YOUR TASK: I would like the lines below, from the one with "Task: Switch to details view layout icon" through the one with "This screenshot has height=364, width=617.", copied exactly and without any pictures.

Stored records:
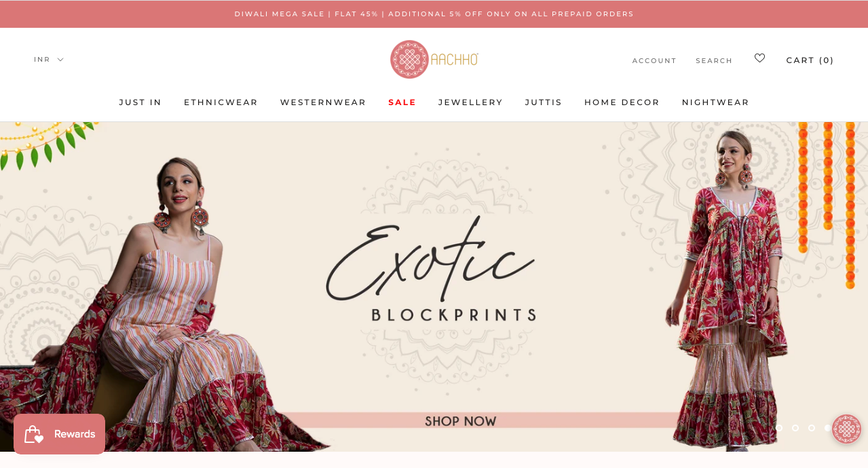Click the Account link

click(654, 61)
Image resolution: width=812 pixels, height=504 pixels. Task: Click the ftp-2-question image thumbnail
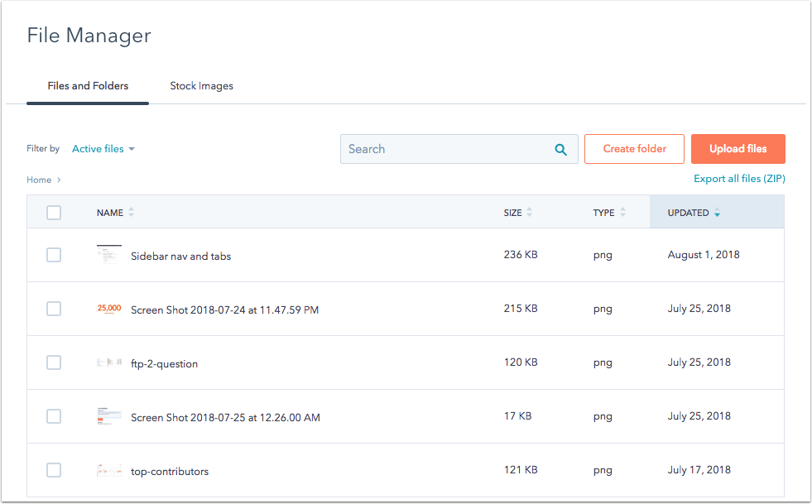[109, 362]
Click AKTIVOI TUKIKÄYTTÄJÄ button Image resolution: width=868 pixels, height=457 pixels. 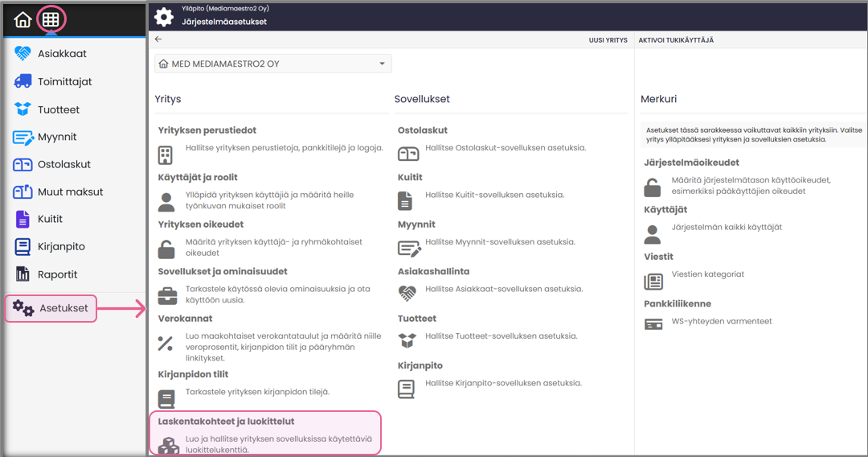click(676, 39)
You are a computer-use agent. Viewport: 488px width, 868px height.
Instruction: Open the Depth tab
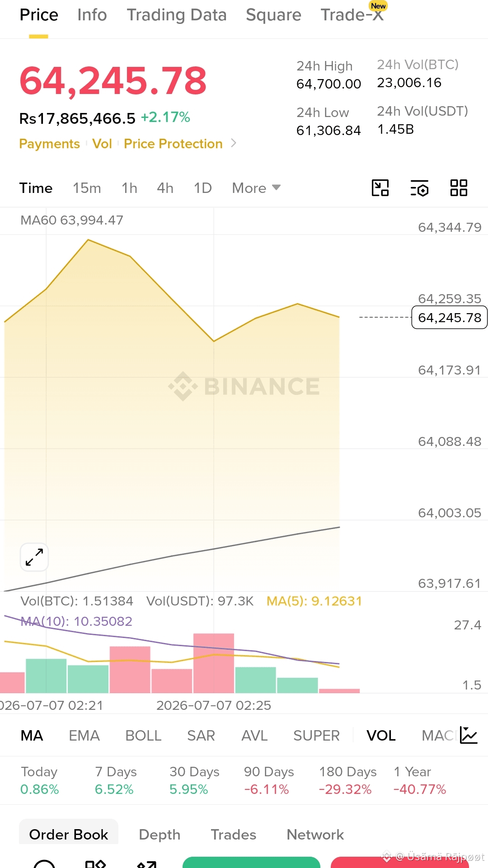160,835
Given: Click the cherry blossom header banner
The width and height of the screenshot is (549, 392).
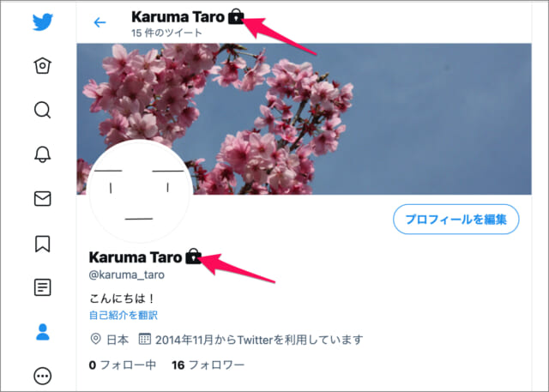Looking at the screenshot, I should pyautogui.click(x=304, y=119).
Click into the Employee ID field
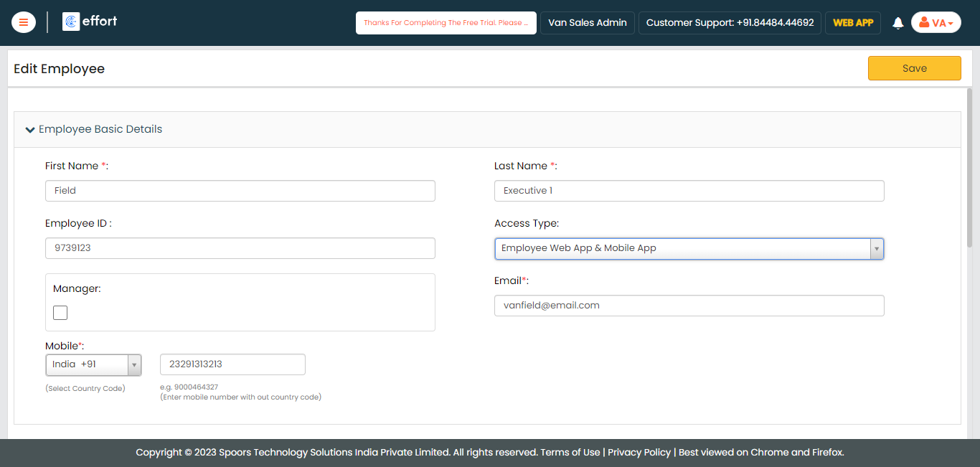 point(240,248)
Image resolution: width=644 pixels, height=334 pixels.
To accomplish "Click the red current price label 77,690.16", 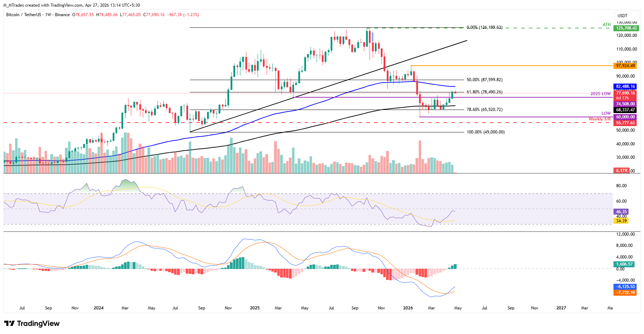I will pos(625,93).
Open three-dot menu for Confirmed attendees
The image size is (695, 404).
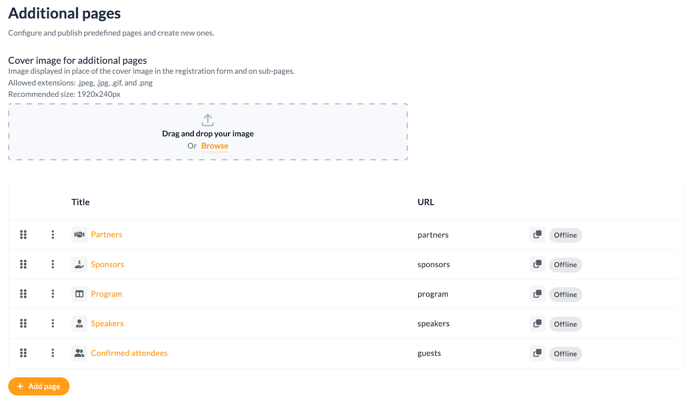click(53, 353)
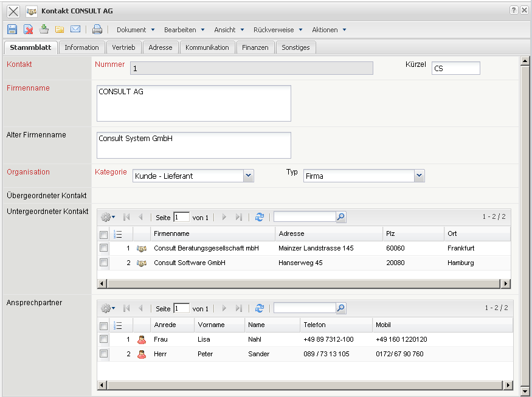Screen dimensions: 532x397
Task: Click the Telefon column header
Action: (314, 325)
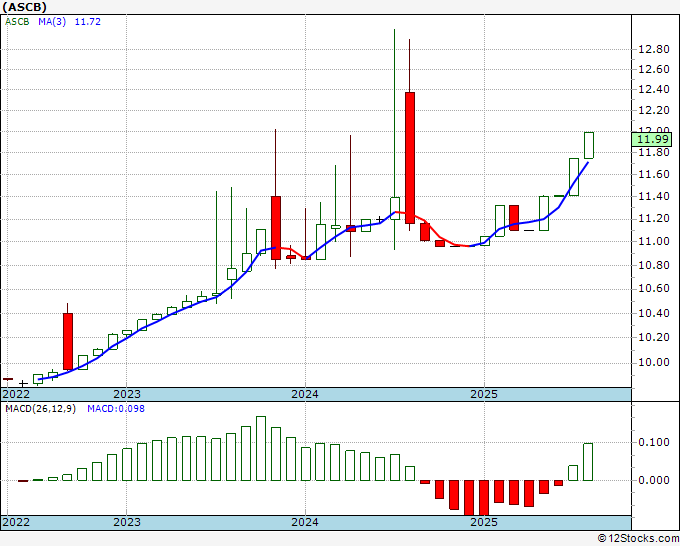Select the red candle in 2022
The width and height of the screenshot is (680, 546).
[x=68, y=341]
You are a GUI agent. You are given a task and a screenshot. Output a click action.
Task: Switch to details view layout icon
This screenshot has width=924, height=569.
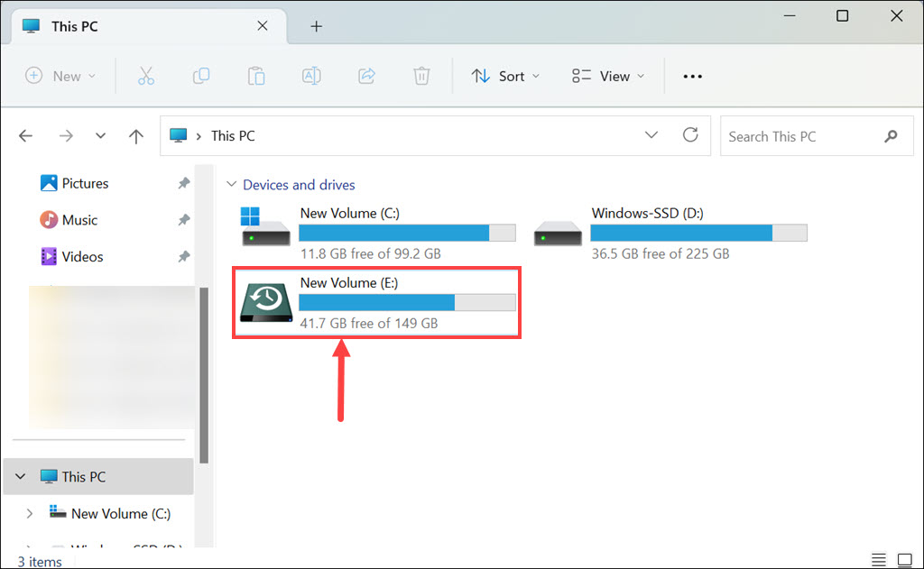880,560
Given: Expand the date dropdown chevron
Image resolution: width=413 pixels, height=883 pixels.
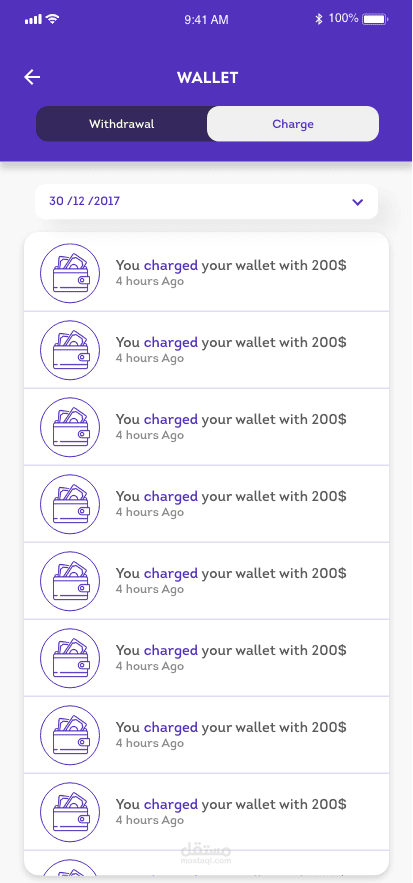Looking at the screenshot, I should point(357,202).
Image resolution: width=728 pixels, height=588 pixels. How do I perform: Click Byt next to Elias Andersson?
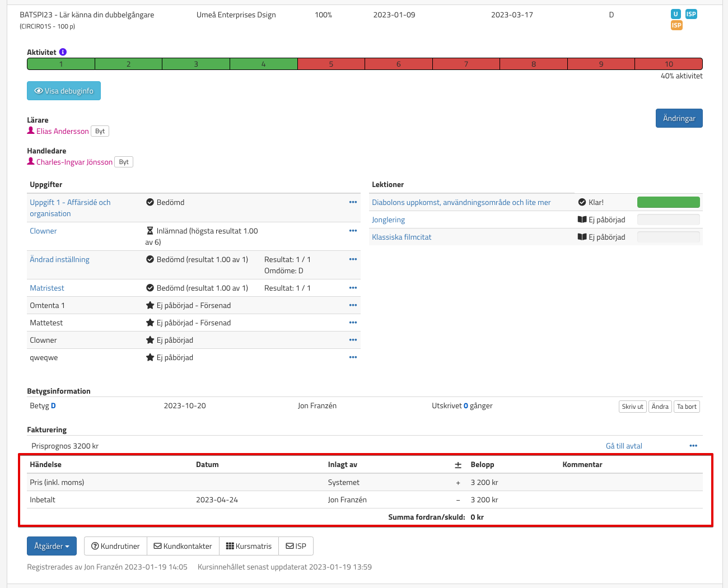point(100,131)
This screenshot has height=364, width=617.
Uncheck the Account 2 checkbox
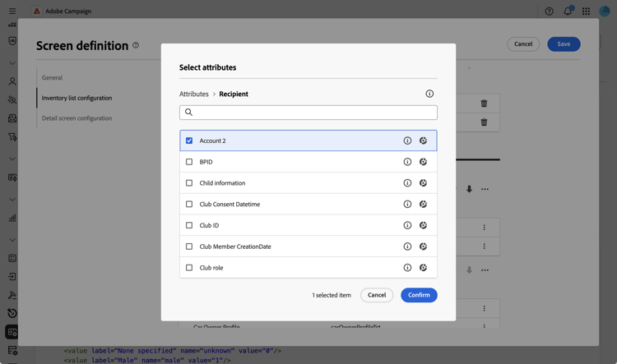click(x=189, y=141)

RESPONSE:
Task: Switch to details view layout icon
This screenshot has width=924, height=569.
880,560
Given: Expand the date dropdown chevron
Image resolution: width=413 pixels, height=883 pixels.
Looking at the screenshot, I should point(357,202).
Image resolution: width=728 pixels, height=588 pixels. How do I perform: Click Byt next to Elias Andersson?
point(100,131)
This screenshot has height=364, width=617.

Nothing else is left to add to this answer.